Quanta conoscenza dopo sessant’anni?
Feste, compleanni e ricorrenze in genere fanno sempre parlare di sé, nel bene e nel male.
C’è chi vede nel Natale una provvidenziale interruzione del lavoro o dello studio, chi invece sbuffando vi riconosce un’odiosa costrizione allo shopping forzato per ottemperare freneticamente e all’ultimo momento all’usanza dello scambio dei doni: non è la maggioranza quella che nel Natale vede in primis la festa religiosa, quindi la nascita di Gesù e l’inizio della lieta novella che tanto ha permeato la nostra civiltà.
Un compleanno è l’occasione di una chiassosa festa a sorpresa tra amici, oppure una festa comandata con regali obbligatori, quasi mai un giorno di lieto raccoglimento in cui l’interessato si soffermi a riflettere sul significato del suo anno in più.
E le ricorrenze? Beh, quelle seguono regole solo apparentemente matematiche, perché in realtà chi pensa a una ricorrenza spesso lo fa anche per creare l’evento, specie in tempi come questi in cui si sente la loro penuria. Rispetto al momento di creatività che ebbe luogo per esempio sessanta anni fa, il momento di celebrazione brilla solo di luce riflessa se non è accompagnato da una solida riflessione su ciò che nel frattempo è cambiato.
Il K2 dal Campo Base
Ma se è un po’ tipico del nostro tempo confondere luce propria con luce riflessa, tanto per dare ragione a qualcuno che disse che si innalzano i monumenti solo per dimenticare più in fretta, ciò non vuol dire che una ricorrenza non possa davvero essere importante.
Il 2004 è stato l’anno del cinquantenario della conquista italiana del K2 e, per le ragioni sopraddette, alcuni osservarono le iniziative con viva perplessità. Le vedevano più o meno commerciali, s’infastivano per la magniloquenza, criticavano il progetto di spargere sul Baltoro e sui fianchi della montagna imponenti numeri di visitatori e di alpinisti. Un simile modo di pensare poteva solo far concludere che la miglior cosa per il K2 sarebbe stato il lasciarlo solo e in pace per un anno!

# Consegna 1
Riassumi in due frasi il brano sulle ricorrenze e sul K2.
# Consegna 2
Rispondi a queste domande sul brano sulle ricorrenze e sul K2:
(a) Con quale tipo di shopping alcuni identificano il Natale?
(b) Quanti anni fa ebbe luogo il momento di creatività portato come esempio?
(c) In quale anno cadde il cinquantenario della conquista italiana del K2?
# Consegna 3
Estrai senza alcuna modifica dal brano sulle ricorrenze e sul K2 il passo che inizia con "Feste, compleanni e" e prosegue fino a "la nostra civiltà.".

# Materiale fornito

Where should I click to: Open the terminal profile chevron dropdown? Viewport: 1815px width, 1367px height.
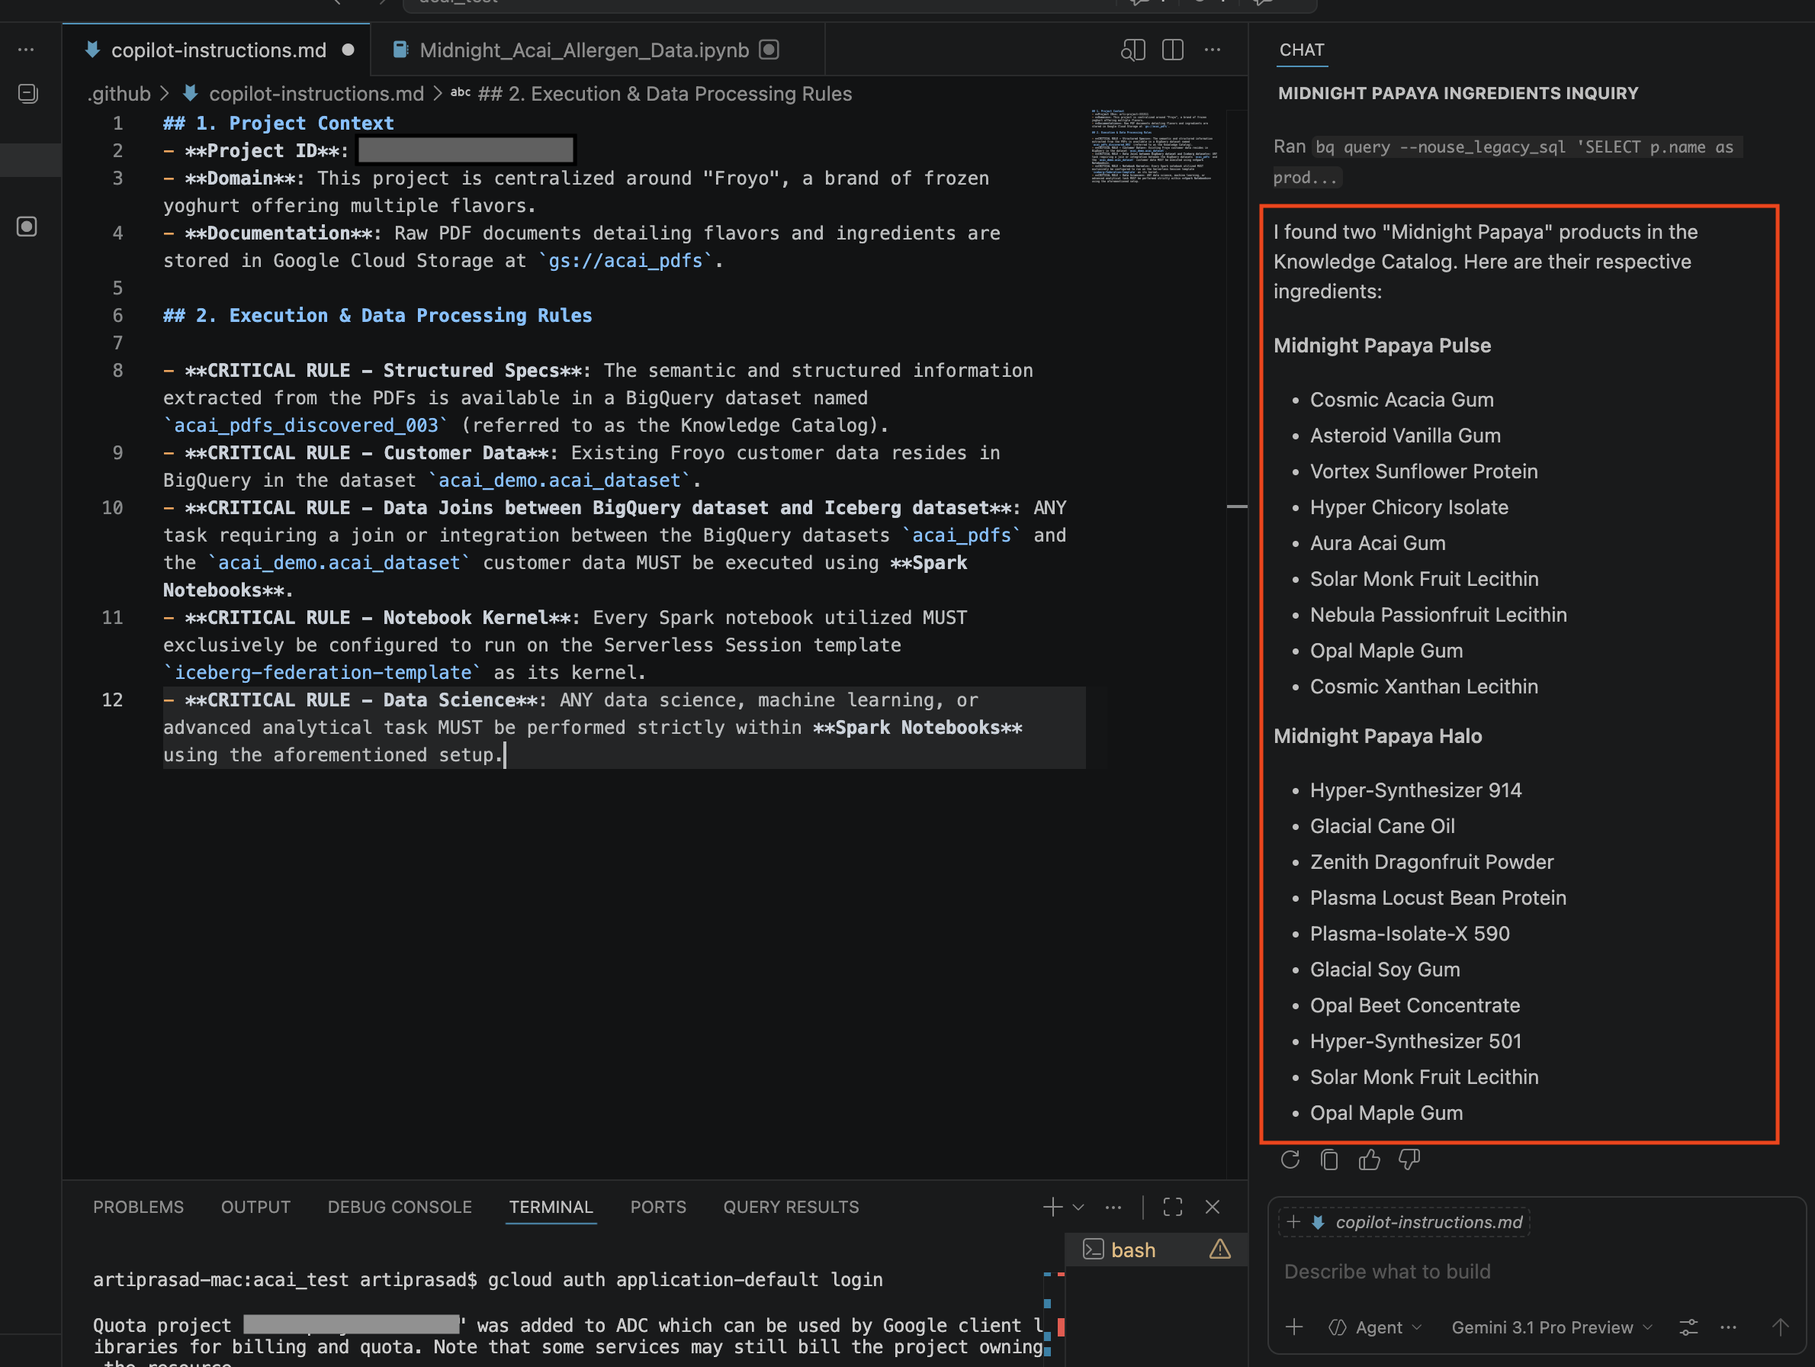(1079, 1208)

# Risposta attesa 1
Natale e compleanni sono spesso vissuti come pause, obblighi o feste più che come occasioni di riflessione, e una celebrazione brilla solo di luce riflessa se non si accompagna a una riflessione su ciò che nel frattempo è cambiato. Nel 2004, anno del cinquantenario della conquista italiana del K2, alcuni osservarono le iniziative con viva perplessità, giudicandole commerciali e magniloquenti e criticando il progetto di portare sul Baltoro e sulla montagna imponenti numeri di visitatori e alpinisti.

# Risposta attesa 2
(a) Lo shopping forzato.
(b) Sessanta anni fa.
(c) Nel 2004.

# Risposta attesa 3
Feste, compleanni e ricorrenze in genere fanno sempre parlare di sé, nel bene e nel male.
C’è chi vede nel Natale una provvidenziale interruzione del lavoro o dello studio, chi invece sbuffando vi riconosce un’odiosa costrizione allo shopping forzato per ottemperare freneticamente e all’ultimo momento all’usanza dello scambio dei doni: non è la maggioranza quella che nel Natale vede in primis la festa religiosa, quindi la nascita di Gesù e l’inizio della lieta novella che tanto ha permeato la nostra civiltà.